## WHAT NEEDS TO BE DONE
Where does the word "computer" show up in the records? Copy every line that has it.

## Collected data entries
----

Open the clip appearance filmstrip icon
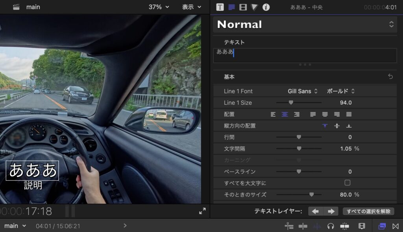Viewport: 403px width, 232px height. point(362,226)
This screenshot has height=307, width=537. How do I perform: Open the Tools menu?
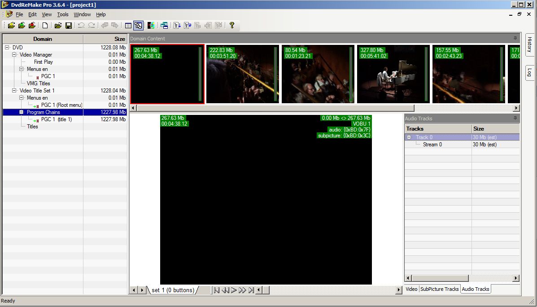[62, 14]
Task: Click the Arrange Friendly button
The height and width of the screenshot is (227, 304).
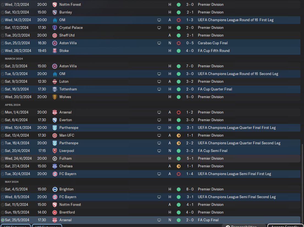Action: click(285, 226)
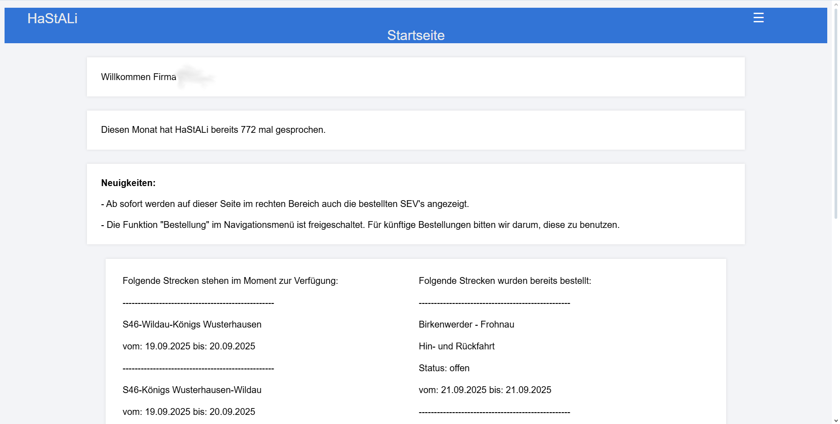Click the scrollbar up arrow
The image size is (840, 424).
(836, 4)
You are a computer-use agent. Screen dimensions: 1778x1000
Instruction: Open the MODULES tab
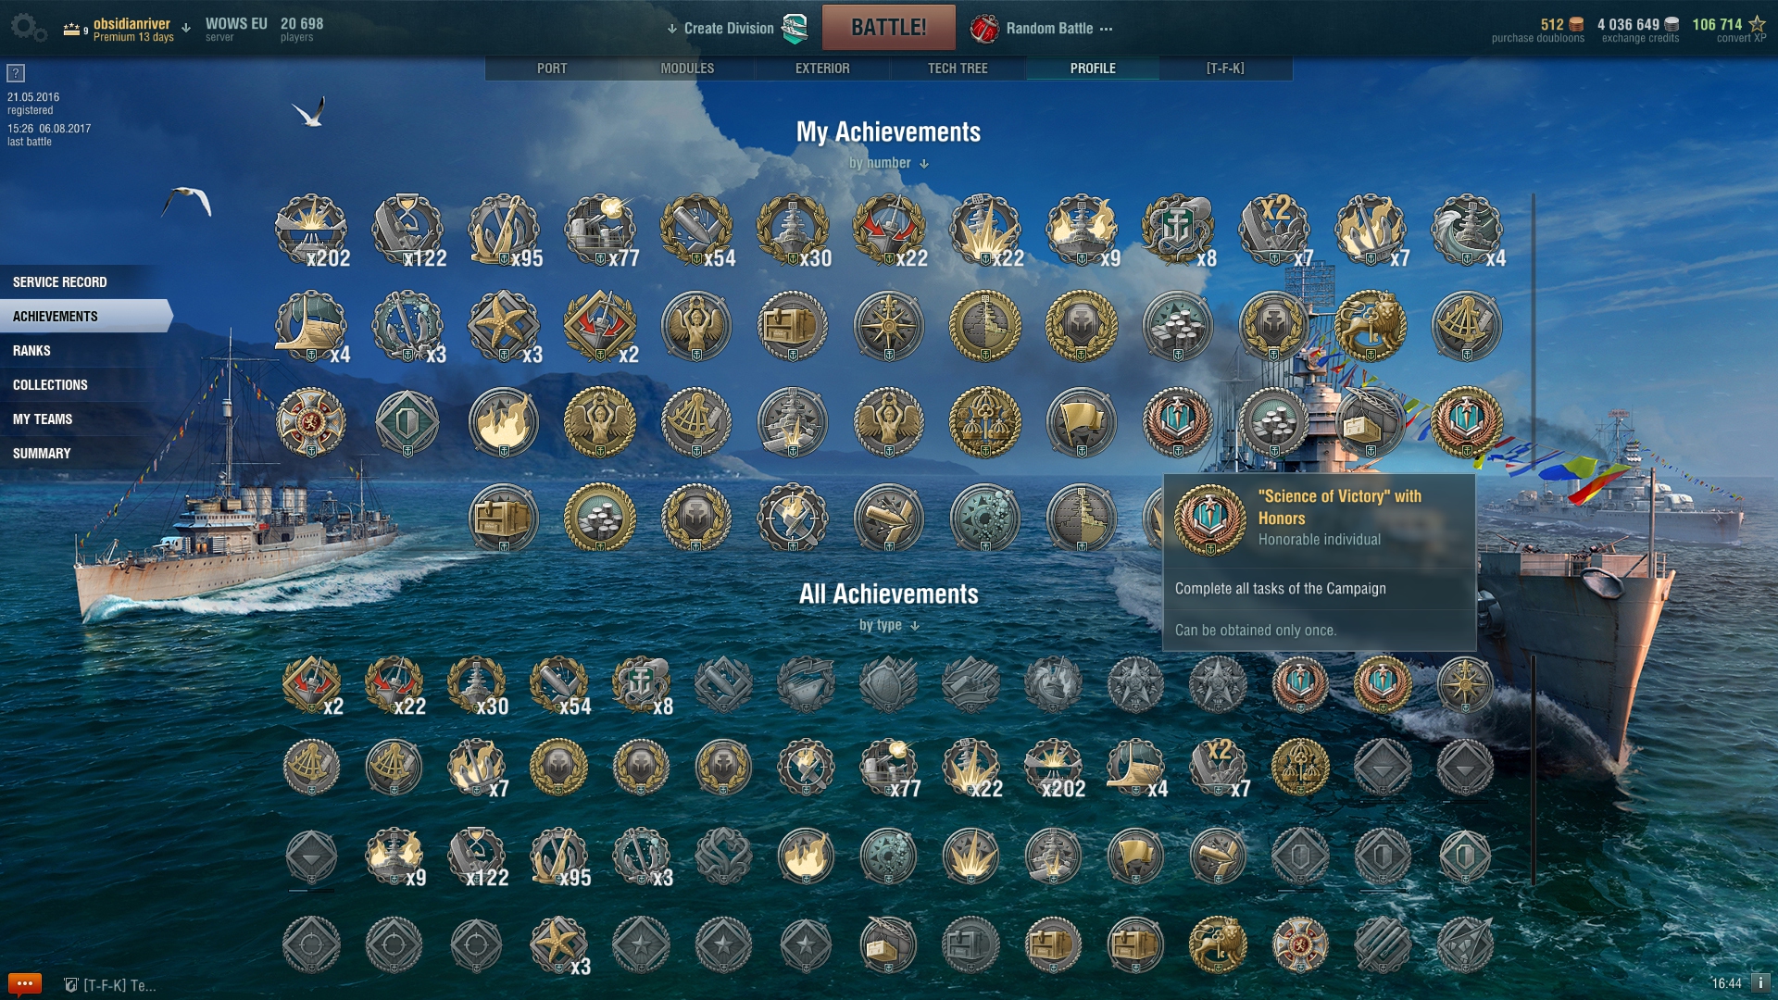click(687, 69)
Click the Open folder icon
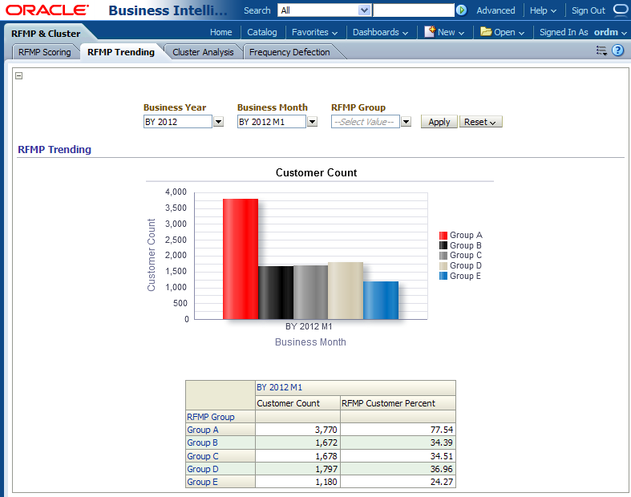 (x=486, y=32)
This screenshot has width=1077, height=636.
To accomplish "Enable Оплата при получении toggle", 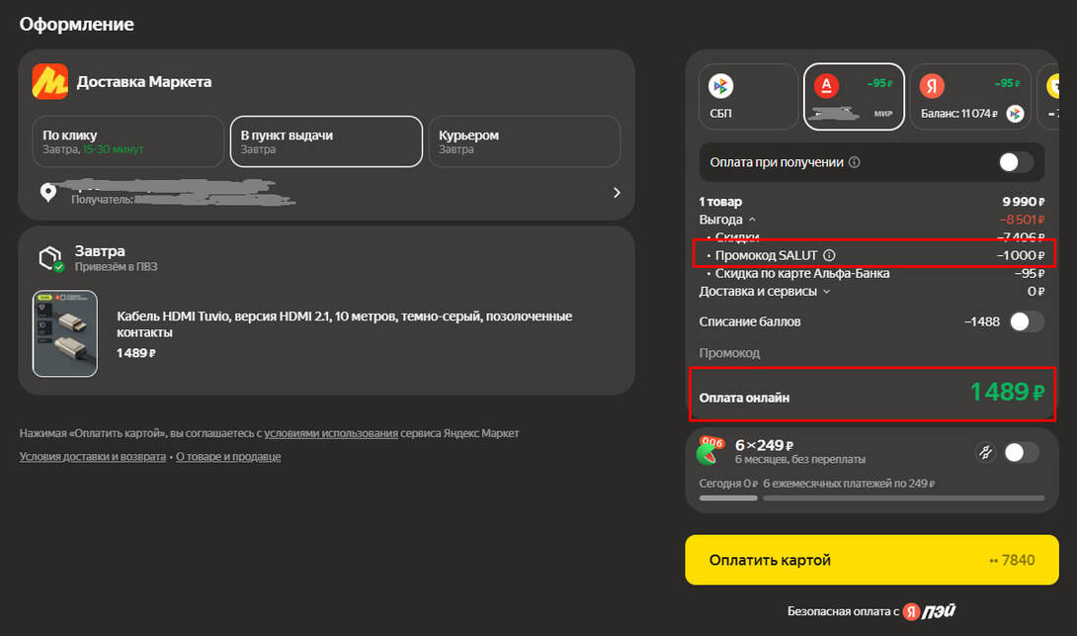I will click(1015, 162).
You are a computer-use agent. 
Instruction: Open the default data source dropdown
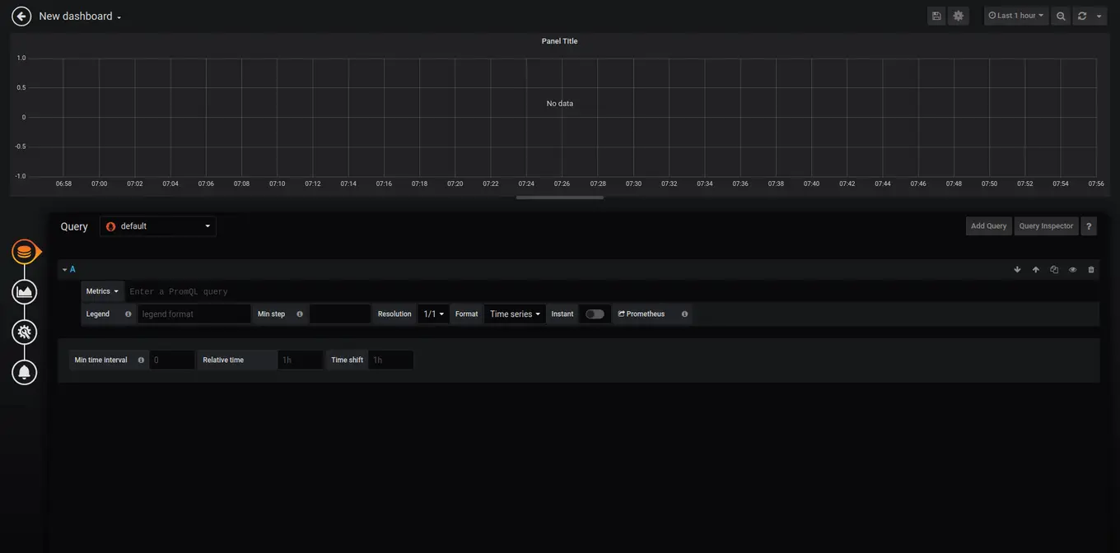157,225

----

## SOLUTION
You are a computer-use agent. Screen dimensions: 1778x1000
You are a computer-use agent. 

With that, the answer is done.